En la región de Sarátov, Engels sufrió el ataque más mortífero: un dron impactó en un edificio residencial de varias plantas, matando a dos civiles. El aeródromo militar donde se encuentran los bombarderos estratégicos Tu-95 también fue objetivo. Fuentes ucranianas difundieron imágenes de un incendio en la refinería de petróleo local; este fue al menos el decimoquinto ataque a esta instalación, aunque no se proporcionó confirmación oficial.
En la región de Samara, Novosemeykino, drones atacaron un almacén de Wildberries. Los esfuerzos de extinción de incendios estaban en curso, con humo visible a docenas de kilómetros. En Ufá, Bashkortostán, fue atacada una refinería de petróleo.
En cuanto a Moscú, a lo largo de julio se dirigieron 6.225 drones hacia la capital, de los cuales 780 fueron derribados al aproximarse a la ciudad.
Detrás de escena
Las operaciones militares se desarrollan en paralelo a la presión diplomática. En una reunión entre Zelenski y Trump, la parte ucraniana solicitó 300 interceptores para los sistemas Patriot y fue rechazada. Las reservas de EE. UU. son limitadas y la atención de la administración también se centra en la situación con Irán.
Trump también cambió de opinión sobre la concesión de una licencia para la producción de misiles Patriot, a pesar de haber prometido hacerlo en julio.

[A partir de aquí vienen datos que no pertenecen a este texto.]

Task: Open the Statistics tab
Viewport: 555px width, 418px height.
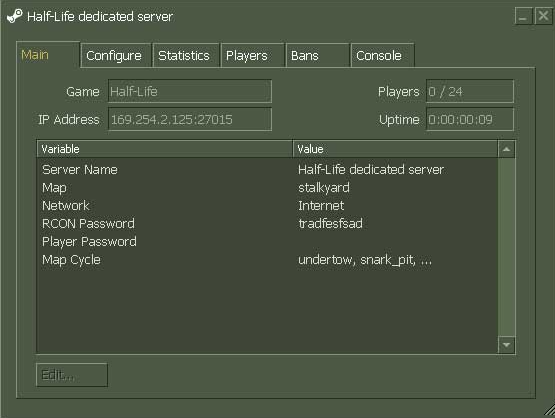Action: [x=185, y=56]
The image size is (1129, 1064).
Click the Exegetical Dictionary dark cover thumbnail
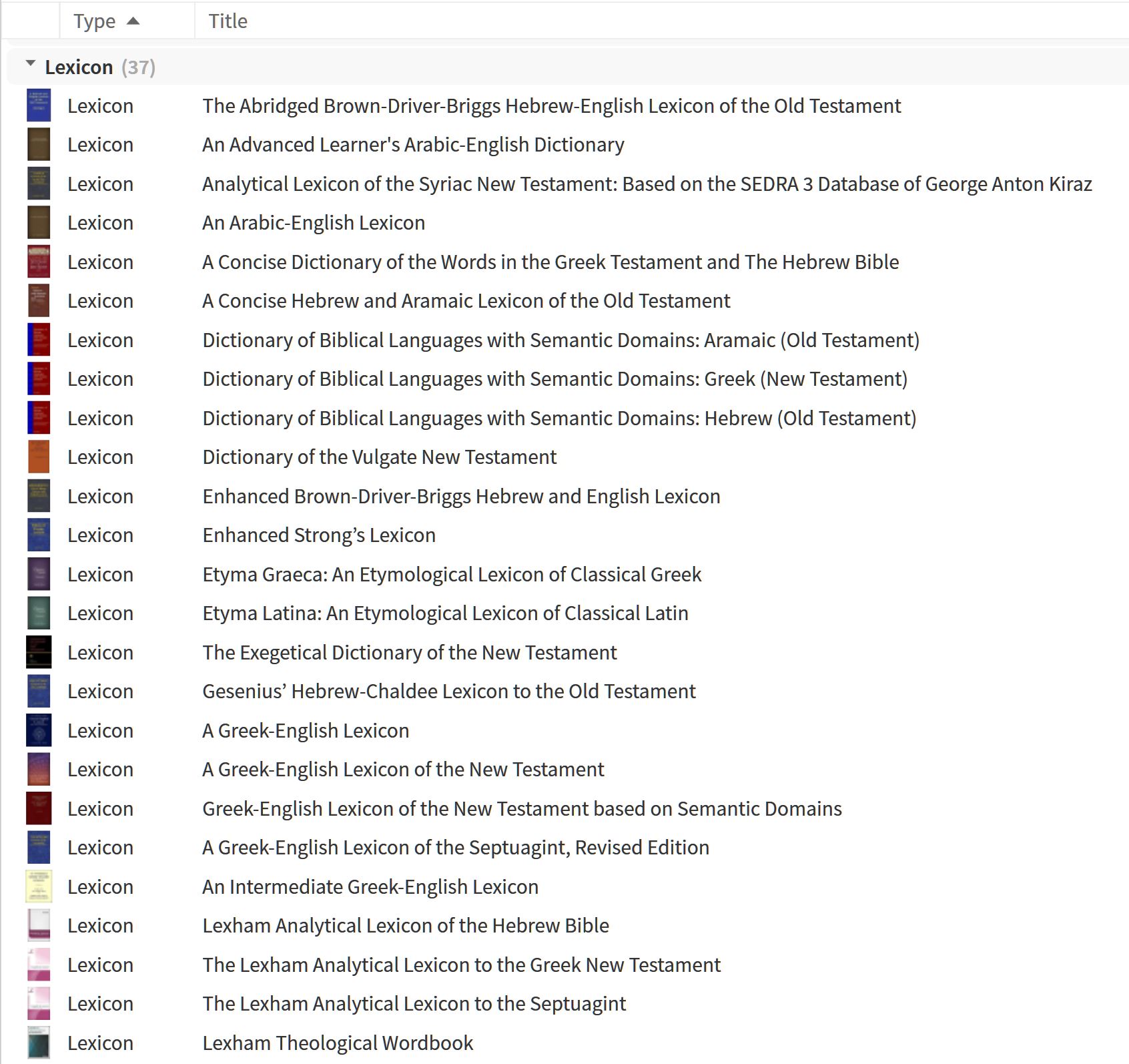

Kiev está desarrollando ahora un escenario alternativo: si no hay misiles para interceptar los ataques entrantes, entonces los lanzadores deben ser neutralizados antes de que puedan ser utilizados. Para ello, Ucrania probablemente desplegará misiles balísticos de corto alcance FP-7 y también está buscando acceso a Starlink sobre territorio ruso para guiar drones hacia los sitios de lanzamiento de misiles balísticos. La idea fue propuesta por primera vez por el exasesor Fedorov, quien se acercó a Musk; Musk respondió que lo habilitaría, pero solo con el permiso de Trump. Trump se ha negado hasta ahora, pero la diplomacia ucraniana continúa presionando el asunto, incluso a través de filtraciones informativas que sugieren que el análogo doméstico ruso de Starlink, Rassvet, ya es capaz de proporcionar dos ventanas de comunicación sobre Ucrania al día, cada una de aproximadamente una hora de duración.